Unfortunately, many reactive analyses fail. Some limitations are inherent in studying an event retrospectively. First, many reactive analysis models are linear, which suggests direct causality. Difficulty in capturing the real complexity of systems and the myriad circumstances of events and conditions can bias investigators into believing that the factors identified are the only "causes" of an accident. In addition, the appearance of linearity can make it easy to fall into traps such as hindsight bias, and lead investigators to subjectively choose the events (including the initiating event) and conditions and, ultimately, the end or stopping point of the analysis. These limitations make the event look linear in retrospect; in reality, the circumstances did not appear linear to the people who were involved as the event unfolded.
In addition, investigators must be skilled and experienced in conducting investigations and performing such analyses; reactive analysis is not an undertaking that can be completed superficially, just by following a form. The investigation may also uncover lessons that span the organizations (e.g., device design issues), but such lessons often are not shared (Wu et al.).

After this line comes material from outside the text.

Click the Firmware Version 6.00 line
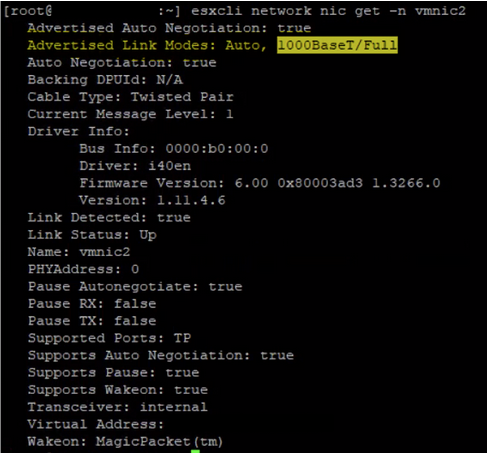(x=260, y=183)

ECRI Institute PSO reviews RCAs submitted by its members and collaborating organizations in a protected environment and offers suggestions to improve the RCA process. Based on its evaluation of hundreds of RCAs, ECRI Institute PSO has identified common areas for improvement in RCAs, including the following (ECRI Institute PSO "Safe Table"):
- More complete event investigation
- Ability to look beyond the "sharp end" of an event to identify the underlying causes for it
- A focus on systems issues rather than on individuals as causes of errors
- Corrective actions designed to address the root causes of error identified from the analysis
- Inclusion of metrics to measure the effectiveness of the action plans
Other reasons many reactive analyses fail relate to how they are done and the mindset the organization and team apply in approaching them. The interactive
Root-Cause Analysis: Match the Strategies to the Pitfalls explores such problems, as described in industry literature and as identified through ECRI Institute's own experience.
ECRI Institute has endorsed
RCA guidelines published by the Institute for Healthcare Improvement (IHI; recently merged with the National Patient Safety Foundation) to help healthcare organizations improve how they investigate adverse events and near misses. Called RCA2, the model adds to "improving root cause analyses" the words "and actions" to emphasize that if actions derived from an RCA are not implemented and measured, the entire exercise will have been a waste of time and resources. Recommendations include the following (IHI):
- Use a risk- rather than a harm-based approach to prioritize safety events, hazards, and vulnerabilities.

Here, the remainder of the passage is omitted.